FD_SETSIZE versus calculated value


In a server/client setup I have a server connecting with clients on a handful (at the moment 4) of different sockets. At the moment I use select with a calculated set_size, but what are the upper limit, before it is worthwhile to use FD_SETSIZE instead?

Below are some code examples to illustrate the point. First building the set:

FD_ZERO(&set);
FD_SET(socket1, &set);
FD_SET(socket2, &set);
FD_SET(socket3, &set);
FD_SET(socket4, &set);

Here is how the set_size is calculated:

set_size = MAX(socket1, socket2);
set_size = MAX(set_size, socket 3);
set_size = MAX(set_size, socket4);
set_size += 1;

And the usage:

while ((cnt = select(set_size, &set, NULL, NULL, &t)) != -1 || errno == EINTR) {
    if (cnt > 0)
        // Do different stuff depending what socket is active
    else
        // Keep everything alive and add the sockets to the set again
}

Recently I had to add a two new sockets and I might need to add more in the future. When would you use FD_SETSIZE as opposed to the calculated set_size?


Solution

  • I have never worried about this because it seems like it would make a very small difference compared to the performance penalty for using select() in the first place.

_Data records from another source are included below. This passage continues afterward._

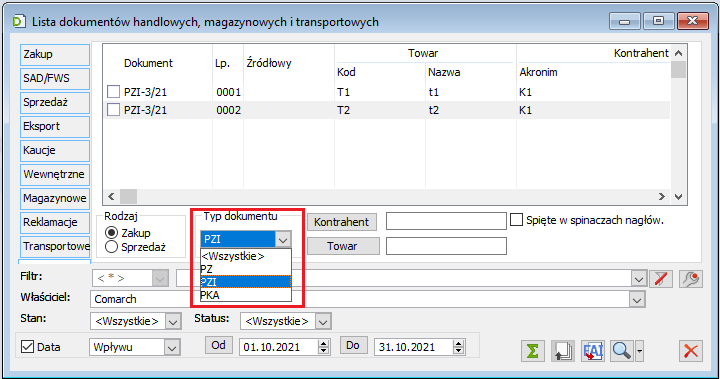Expand the Stan dropdown
720x379 pixels.
pos(173,322)
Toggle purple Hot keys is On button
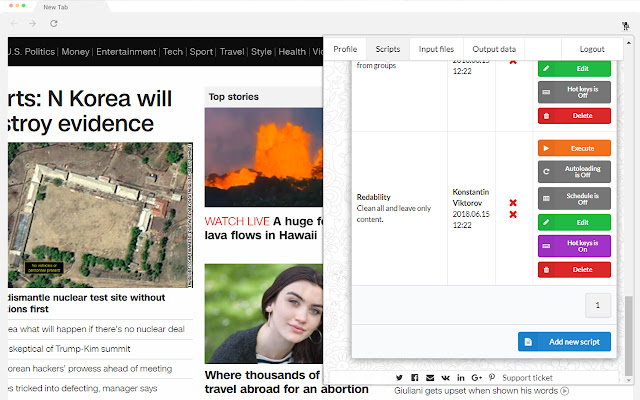 [x=574, y=245]
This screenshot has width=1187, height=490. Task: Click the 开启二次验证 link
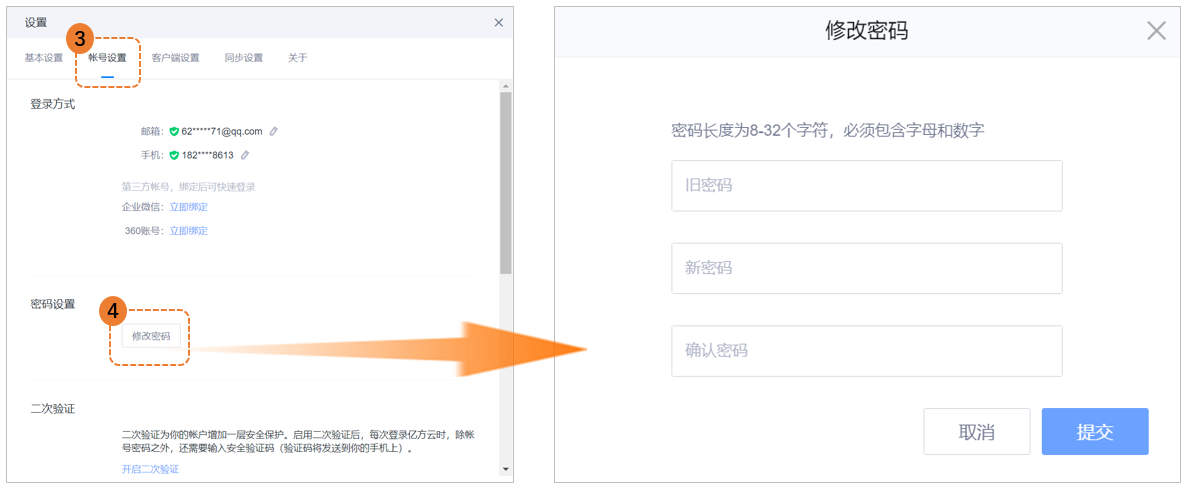[x=150, y=469]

    Having said that, I think it's always worth calculating the correct value, because it's not very expensive to calculate: if you keep the current set_size in a local variable as you propose, it's O(1) with a very low constant each time you add an fd (namely, a compare and possibly an update). Removing an fd is also O(1) except it it's the last one in the list (in which case it's O(set_size) but usually better). On the other hand, NOT calculating the set_size means that the kernel has to traverse all FD_SETSIZE entries every single time you call select. Since set_size is probably quite a bit smaller than FD_SETSIZE, it pays to supply the smaller value. Even if set_size is close to FD_SETSIZE, calculating set_size is so cheap that it's probably almost always still worth it.

    Of course if you're worried about performance to this extent, you need to be looking at poll() instead of select(). Better yet, you need to be looking at epoll and kqueue, except that's not portable since those functions are only available on Linux and FreeBSD (including MacOS) respectively.